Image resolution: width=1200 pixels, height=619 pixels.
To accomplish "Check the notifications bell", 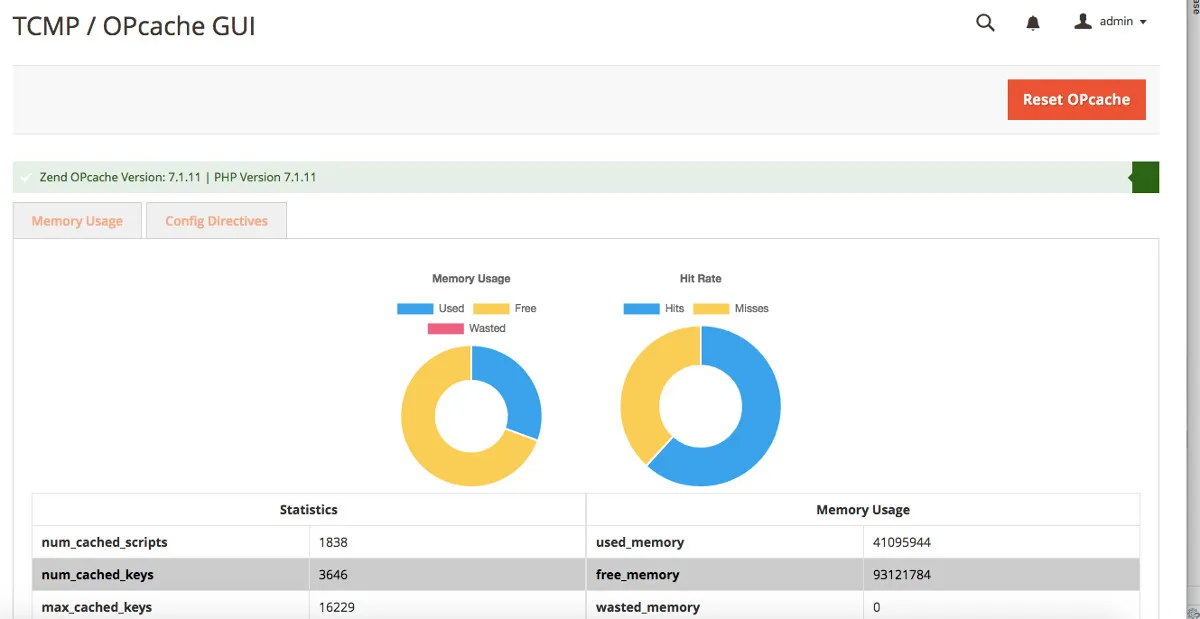I will 1033,22.
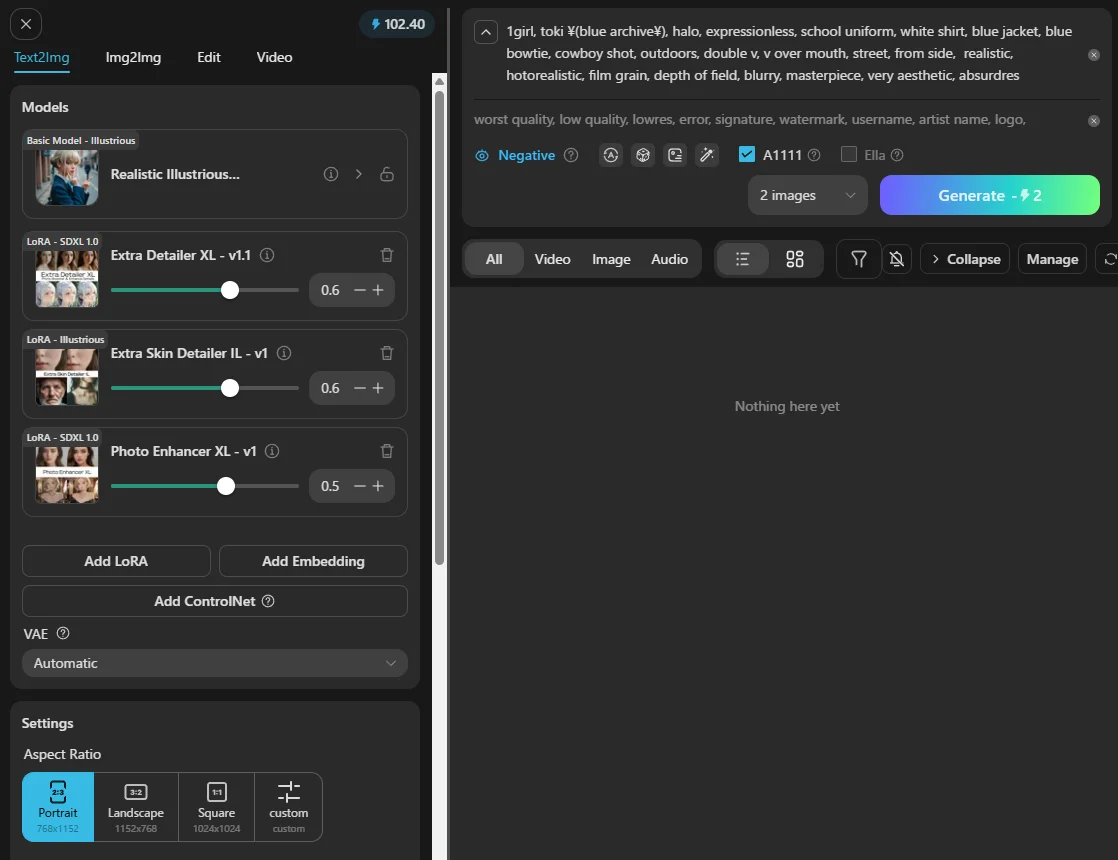
Task: Enable the Ella checkbox
Action: pos(849,155)
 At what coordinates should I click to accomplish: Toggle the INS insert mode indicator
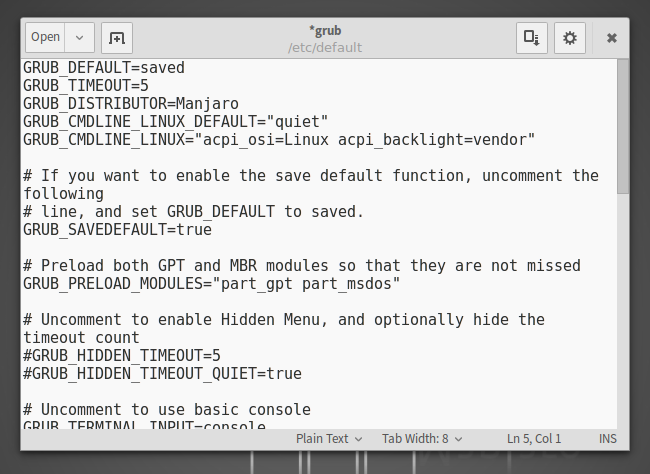[608, 439]
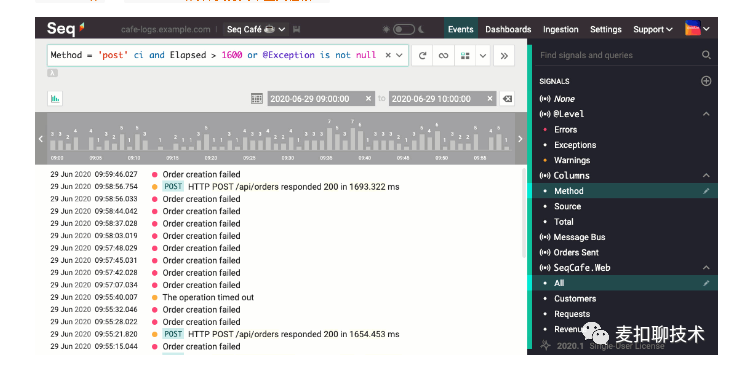Toggle the Warnings signal
The width and height of the screenshot is (729, 367).
(x=572, y=160)
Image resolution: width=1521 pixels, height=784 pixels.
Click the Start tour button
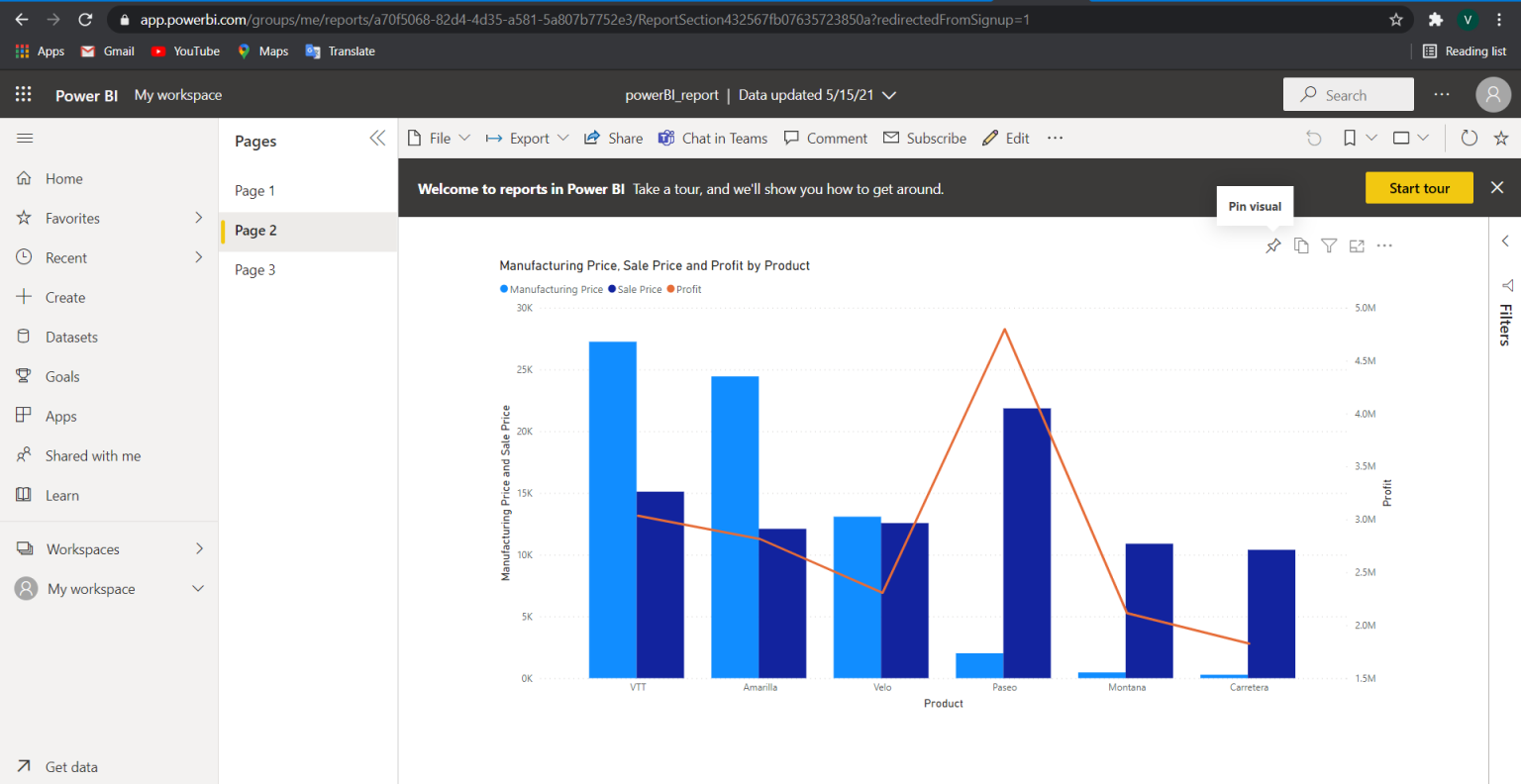1419,187
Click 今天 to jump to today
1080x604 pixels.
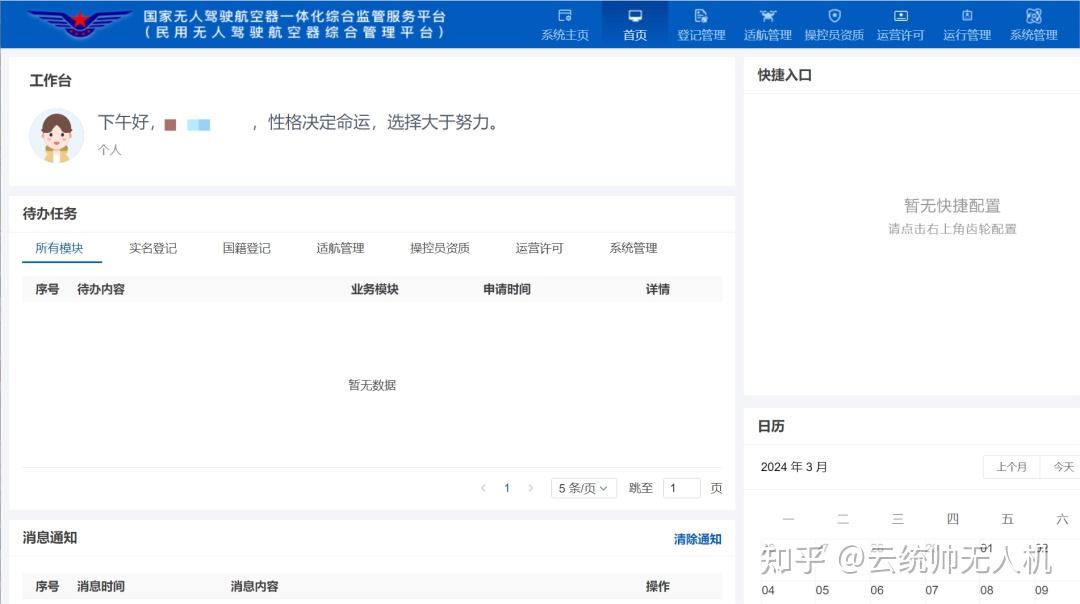1065,466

- - -

From the data above, state how many lines hold the string "Image", and give the number without other words.

2